Text section
=== Begin Enclosure ===

Donor Impact Summer 2015

Donors help take science to new level

A dedication ceremony for the new science lab building on the Allendale Campus will take place August 28. In April, the building was named in honor of former Grand Valley dean and longtime faculty member Doug Kindschi.

The 151,000-square-foot P. Douglas Kindschi Hall of Science will help meet the demand for the STEM (science, technology, engineering and mathematics) and health professions fields. Grand Valley offers 86 undergraduate programs and 35 graduate programs, and more than 40 of them touch the STEM and health professions in some way.

“Doug’s generous gift will help provide support for materials, technology and research opportunities for students,” said President Thomas J. Haas. “We are tremendously grateful for Doug’s support and wanted to recognize that by naming this new building for the sciences in his honor.”


Doug and Barbara Kindschi

Doug and Barbara Kindschi
photo by Amanda Pitts

Kindschi is currently the director of the Kaufman Interfaith Institute at Grand Valley. He came to Grand Valley in 1976 and has served the university for 40 years in many capacities, including as a professor of mathematics and philosophy, and dean of the former Science and Mathematics Division.

=== End Enclosure ===

Dataset excerpt

=== Begin Enclosure ===

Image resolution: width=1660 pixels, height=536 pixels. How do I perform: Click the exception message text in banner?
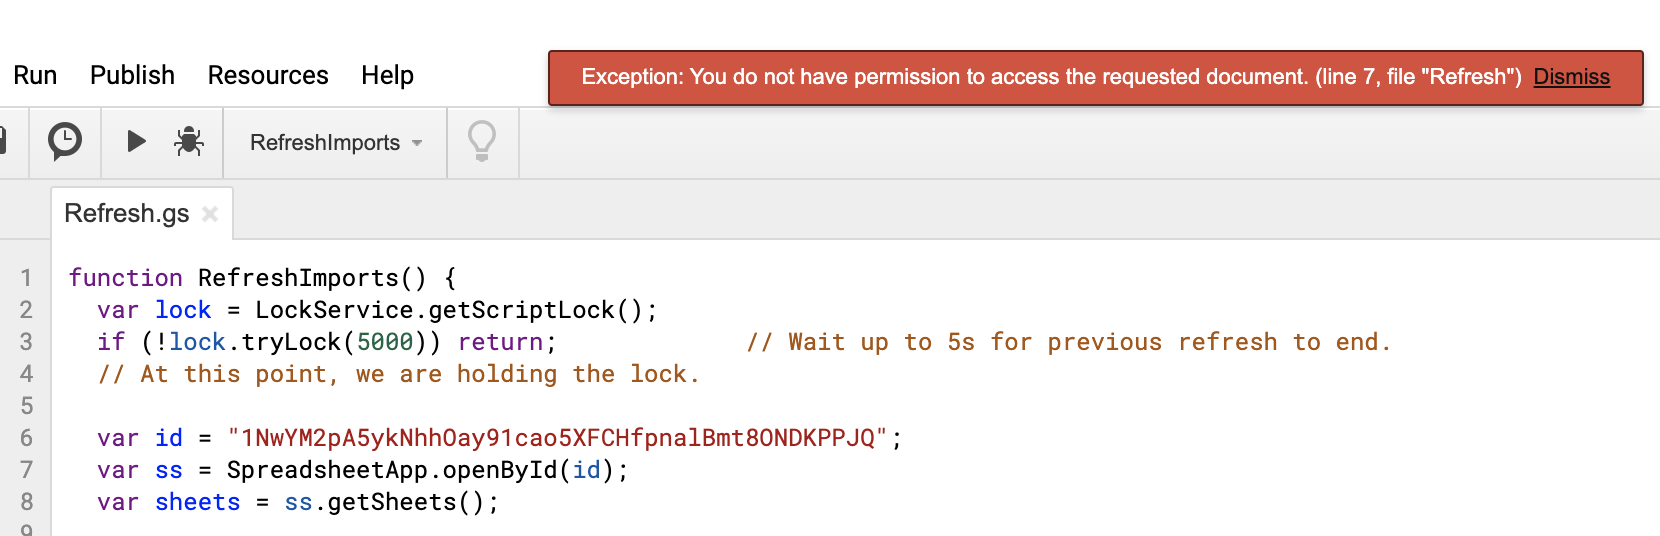[x=1050, y=77]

=== End Enclosure ===

Required action 1
How large is the P. Douglas Kindschi Hall of Science, according to the Kindschi Hall article?
Required action 2
Duplicate the Kindschi Hall article, everything from "Donor Impact Summer" down to "in some way.".
Required action 3
Pick up the Kindschi Hall article where it stops and keep writing it.

Task output 1
It is 151,000 square feet.

Task output 2
Donor Impact Summer 2015

Donors help take science to new level

A dedication ceremony for the new science lab building on the Allendale Campus will take place August 28. In April, the building was named in honor of former Grand Valley dean and longtime faculty member Doug Kindschi.

The 151,000-square-foot P. Douglas Kindschi Hall of Science will help meet the demand for the STEM (science, technology, engineering and mathematics) and health professions fields. Grand Valley offers 86 undergraduate programs and 35 graduate programs, and more than 40 of them touch the STEM and health professions in some way.

Task output 3
“Grand Valley has been very good to me,” said Kindschi. “When I came here there were about 5,000 students. Now, there are more than 25,000. It’s been exciting to see the growth and I’ve had the privilege of being a contributing member of a vibrant university.”

The Kindschi Hall of Science was funded in part by the state of Michigan, but additional funds were needed to provide continued academic support for the teaching and learning taking place inside the building. The building features nine classrooms, 15 teaching laboratories, 14 faculty and student research laboratories, study spaces and offices.

The building also features the Barbara Kindschi Greenhouse, a 3,000-square-foot greenhouse with tropical, arid, temperate and quarantine bays for research and teaching.

“My wife, Barbara, and I had the opportunity to tour the building and it is very impressive,” said Kindschi. “When we came to the greenhouse, Barbara said she wanted to contribute to a fund on behalf of it. She likes to garden and always wanted a greenhouse. Now, she will enjoy seeing how students are learning to nurture plants.”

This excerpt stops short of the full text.